NEEDY knife grinder,” said the poet, “your hat has got a hole in it, and so have your breeches.” That was not necessary. You should carry a housemaid’s tidy, or whatever it may be called, the tiny compendium of needles and thread sometimes offered upon hotel dressing tables, and sew up the holes. I fear the knife grinder’s hat was of felt, a broken billycock hat, but we tramps have nothing to do with felt hats. The bowlers and the derbys and the trilbys are not our style. There was a time when men tramped in shovel hats, and I can see Parson Adams trudging along, his lank locks crowned with this lugubrious headgear. And Abraham Lincoln walked abroad in his rusty topper. But we have changed all that. We tramp in tweed hats or caps or without hats at all. We do not feel superior, but we know we are more comfortable.
Also we no longer wear cravats. In fact, a collar and tie may be secreted in a pocket of the knapsack to be unwillingly put on when it is necessary to visit a post office or a bank, a priest, or the police. But otherwise we go forth with free necks and throats, top button of shirt preferably undone.
And we do not tramp in spats or gaiters, nor in fancy waistcoats. The waistcoat is an article of attire which can be cheerfully eliminated as entirely unwanted. Undervests also are rather de trop. There are many things a man can shed. I am not qualified to say what a woman can do without, but she needs no hat with feathers, no hatpin.
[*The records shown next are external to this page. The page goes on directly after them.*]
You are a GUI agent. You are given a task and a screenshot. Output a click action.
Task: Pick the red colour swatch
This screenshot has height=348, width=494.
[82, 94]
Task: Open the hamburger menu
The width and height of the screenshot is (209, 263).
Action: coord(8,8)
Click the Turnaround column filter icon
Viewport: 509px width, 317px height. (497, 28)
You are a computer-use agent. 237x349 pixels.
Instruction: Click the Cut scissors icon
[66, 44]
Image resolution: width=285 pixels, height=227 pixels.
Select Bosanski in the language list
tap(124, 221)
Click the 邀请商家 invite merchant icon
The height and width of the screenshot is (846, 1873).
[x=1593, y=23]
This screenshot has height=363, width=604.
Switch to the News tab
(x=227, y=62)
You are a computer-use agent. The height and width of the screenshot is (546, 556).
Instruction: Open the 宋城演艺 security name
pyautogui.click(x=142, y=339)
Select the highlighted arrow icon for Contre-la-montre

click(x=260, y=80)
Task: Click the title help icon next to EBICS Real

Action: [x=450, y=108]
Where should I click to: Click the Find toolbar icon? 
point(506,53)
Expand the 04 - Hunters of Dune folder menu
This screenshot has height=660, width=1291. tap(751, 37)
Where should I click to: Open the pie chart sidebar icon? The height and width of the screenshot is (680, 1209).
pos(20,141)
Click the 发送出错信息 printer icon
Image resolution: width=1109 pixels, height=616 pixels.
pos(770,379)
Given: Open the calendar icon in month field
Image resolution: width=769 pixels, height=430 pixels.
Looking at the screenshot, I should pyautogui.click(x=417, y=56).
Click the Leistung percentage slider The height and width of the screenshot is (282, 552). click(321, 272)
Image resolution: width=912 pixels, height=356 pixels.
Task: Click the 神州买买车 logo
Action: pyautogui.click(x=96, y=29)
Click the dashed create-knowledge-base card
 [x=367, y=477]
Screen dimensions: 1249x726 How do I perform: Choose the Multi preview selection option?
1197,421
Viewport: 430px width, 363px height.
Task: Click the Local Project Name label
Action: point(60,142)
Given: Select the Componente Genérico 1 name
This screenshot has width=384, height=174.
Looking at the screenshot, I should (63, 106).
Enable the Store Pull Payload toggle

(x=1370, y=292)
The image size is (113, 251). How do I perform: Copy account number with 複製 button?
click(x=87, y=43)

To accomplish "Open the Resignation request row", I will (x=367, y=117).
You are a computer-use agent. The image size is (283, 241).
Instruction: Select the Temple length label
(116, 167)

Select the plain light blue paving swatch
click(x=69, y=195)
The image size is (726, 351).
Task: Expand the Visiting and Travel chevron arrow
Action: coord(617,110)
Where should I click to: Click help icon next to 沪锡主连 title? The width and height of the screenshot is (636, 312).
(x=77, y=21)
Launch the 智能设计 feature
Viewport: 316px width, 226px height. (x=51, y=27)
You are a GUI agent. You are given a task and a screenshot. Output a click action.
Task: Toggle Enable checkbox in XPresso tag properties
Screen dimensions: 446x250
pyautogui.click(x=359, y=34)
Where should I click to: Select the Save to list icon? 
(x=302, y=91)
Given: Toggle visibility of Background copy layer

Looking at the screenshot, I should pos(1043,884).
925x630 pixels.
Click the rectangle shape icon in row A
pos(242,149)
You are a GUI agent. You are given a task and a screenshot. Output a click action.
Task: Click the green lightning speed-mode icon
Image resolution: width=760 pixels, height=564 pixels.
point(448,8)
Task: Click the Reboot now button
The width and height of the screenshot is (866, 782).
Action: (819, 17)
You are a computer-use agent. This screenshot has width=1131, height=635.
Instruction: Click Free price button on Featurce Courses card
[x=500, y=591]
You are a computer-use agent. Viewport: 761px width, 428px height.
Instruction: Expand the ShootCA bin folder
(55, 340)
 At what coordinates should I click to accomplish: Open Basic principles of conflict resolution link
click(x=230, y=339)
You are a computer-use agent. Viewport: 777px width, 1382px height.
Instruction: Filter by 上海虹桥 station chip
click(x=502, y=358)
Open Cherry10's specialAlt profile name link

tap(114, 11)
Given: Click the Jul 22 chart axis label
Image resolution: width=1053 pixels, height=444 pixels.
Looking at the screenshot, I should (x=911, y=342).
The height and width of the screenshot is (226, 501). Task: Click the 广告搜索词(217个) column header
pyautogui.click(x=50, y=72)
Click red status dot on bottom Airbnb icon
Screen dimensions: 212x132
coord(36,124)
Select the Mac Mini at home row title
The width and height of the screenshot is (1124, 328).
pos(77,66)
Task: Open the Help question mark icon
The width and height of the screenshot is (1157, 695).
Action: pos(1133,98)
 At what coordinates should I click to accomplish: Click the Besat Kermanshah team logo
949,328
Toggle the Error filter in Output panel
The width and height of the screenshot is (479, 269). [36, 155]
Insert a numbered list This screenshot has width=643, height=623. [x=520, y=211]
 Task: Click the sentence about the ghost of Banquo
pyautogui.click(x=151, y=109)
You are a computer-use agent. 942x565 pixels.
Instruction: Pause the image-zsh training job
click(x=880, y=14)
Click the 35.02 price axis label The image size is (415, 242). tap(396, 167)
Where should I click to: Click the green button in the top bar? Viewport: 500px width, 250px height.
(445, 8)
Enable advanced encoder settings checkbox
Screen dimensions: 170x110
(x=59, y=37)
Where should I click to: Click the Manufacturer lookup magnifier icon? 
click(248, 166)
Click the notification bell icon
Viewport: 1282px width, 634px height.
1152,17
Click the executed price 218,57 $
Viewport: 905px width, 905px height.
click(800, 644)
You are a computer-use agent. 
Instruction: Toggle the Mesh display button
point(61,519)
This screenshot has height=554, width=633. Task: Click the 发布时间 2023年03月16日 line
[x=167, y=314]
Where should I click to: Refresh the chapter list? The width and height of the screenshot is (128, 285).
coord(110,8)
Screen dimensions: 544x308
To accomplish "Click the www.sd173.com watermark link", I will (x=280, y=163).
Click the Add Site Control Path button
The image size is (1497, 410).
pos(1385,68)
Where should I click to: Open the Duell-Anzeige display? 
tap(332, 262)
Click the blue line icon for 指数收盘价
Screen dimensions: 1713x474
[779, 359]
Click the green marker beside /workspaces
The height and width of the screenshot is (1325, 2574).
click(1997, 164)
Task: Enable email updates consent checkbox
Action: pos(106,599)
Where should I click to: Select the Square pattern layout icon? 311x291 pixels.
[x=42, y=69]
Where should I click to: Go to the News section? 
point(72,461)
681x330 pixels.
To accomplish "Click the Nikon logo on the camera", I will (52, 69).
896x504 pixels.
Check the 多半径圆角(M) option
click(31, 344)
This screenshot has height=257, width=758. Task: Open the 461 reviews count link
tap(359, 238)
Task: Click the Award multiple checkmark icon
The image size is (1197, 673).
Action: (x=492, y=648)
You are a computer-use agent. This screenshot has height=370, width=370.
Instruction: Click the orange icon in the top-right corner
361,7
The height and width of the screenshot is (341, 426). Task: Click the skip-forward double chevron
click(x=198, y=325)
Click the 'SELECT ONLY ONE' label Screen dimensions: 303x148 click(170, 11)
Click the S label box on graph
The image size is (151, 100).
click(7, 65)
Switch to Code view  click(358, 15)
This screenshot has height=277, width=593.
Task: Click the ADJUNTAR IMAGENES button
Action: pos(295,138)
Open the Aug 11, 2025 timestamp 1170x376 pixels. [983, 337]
As I think of her in the wilderness it seems to me she can get rid of everything she commonly wears with the exception perhaps of a hair net, and then dress herself afresh in “rational attire.” The green and brown misses in the “lovely garnish of boys” are now so familiar in the United States that it is almost superfluous to describe them. A khaki blouse and knickers, green putties or stockings, and a stout pair of shoes are almost everything; very simple, very practical, and if one must think of looks while on tramp, not unbecoming.
Materials are more important than shapes. A homespun, a tweed, a cord, are better than flannel or serge or shoddy cloth. Tramping is destructive of material; sun, rain, camp-fire sparks, and hot smoke seem to reduce the resistance of cloth very rapidly. After a month, a sort of dry rot will show itself, and as you go through a wood every rotten stick or tiny thorn you happen to touch will tear a tatter in your trousers. It can be annoying and amusing. “When I am tired of looking at the view I look at your trousers,” said Lindsay to me, in the Rockies, he in the virtuous superiority of green corduroy; I in old clothes which I thought I might as well wear out on tramp. I certainly wore them out: in fact, we had to turn from the wilds towards civilization, and the poet bought me a ready-to-wear pair of cowboy’s bags.
But workmen’s trousers, suspended by workmen’s braces, are the best. Braces marked “For Policemen and Firemen” are sold in the United States. They are undoubtedly stout and will stand the strain of many jumps. You will have a cosy feeling of nothing defective in your straps, a feeling akin to that of a good conscience—much to be desired.
What remains? A jacket. It may as well be a tweed one with half-a-dozen roomy pockets. I once saw a character reader at a fair who said: “Show me your hat and I will tell you who you are.” He had plenty to guide him. I gave him mine. He said: “You, sir, are a thinker. Your thoughts have been oozing out of your head and have spoilt an excellent lining.” He held my hat up to the crowd. “This is the hat,” said he, “of a man who buys at the best shop, but wears his hat a very long while. He is both proud and economical, and is probably a Scotsman.”
Had I taken off my jacket he could probably have told me a good deal more; made bulgy with books, yet pinched by the clips of fountain pens, ink-stained, wine-stained, sun-bleached and rain-washed, fretted by camp-fire sparks, frayed and yet not torn by envious thorns; the whole well stretched, well slept in, well tramped in. Other parts of one’s attire wear out, come and go, but the jacket remains, granted a good sound indestructible jacket.
Such a jacket is warm wear. No, not in the morning, not for some hours after sunrise; not in the evening, not during the twilight hours. During the heat of the day if you wish you can take it off and, tying it into a neat bundle, fix it to the knapsack. It is pleasant to have the air break fresh on one’s perspiring chest. But the warm jacket is your friend, and after two days’ out of home you understand it. The stout jacket stands by you in the hours when you need support. You soon get used to its weight, and its thickness helps to bed the knapsack between the shoulders.
Carlyle wrote a book on clothes, the inwardness of which was that man, the straggling bifurcate animal, discovered in Eden that he was really ugly and a shame to be seen, and he has been trying to hide himself ever since, in fig leaves and phrases, phylacteries and philosophies. That shall provide the tramp’s motto: a fig leaf and a phrase. But, oh, Sartor, oh, Mr. Mallaby-Deeley, a stout fig leaf!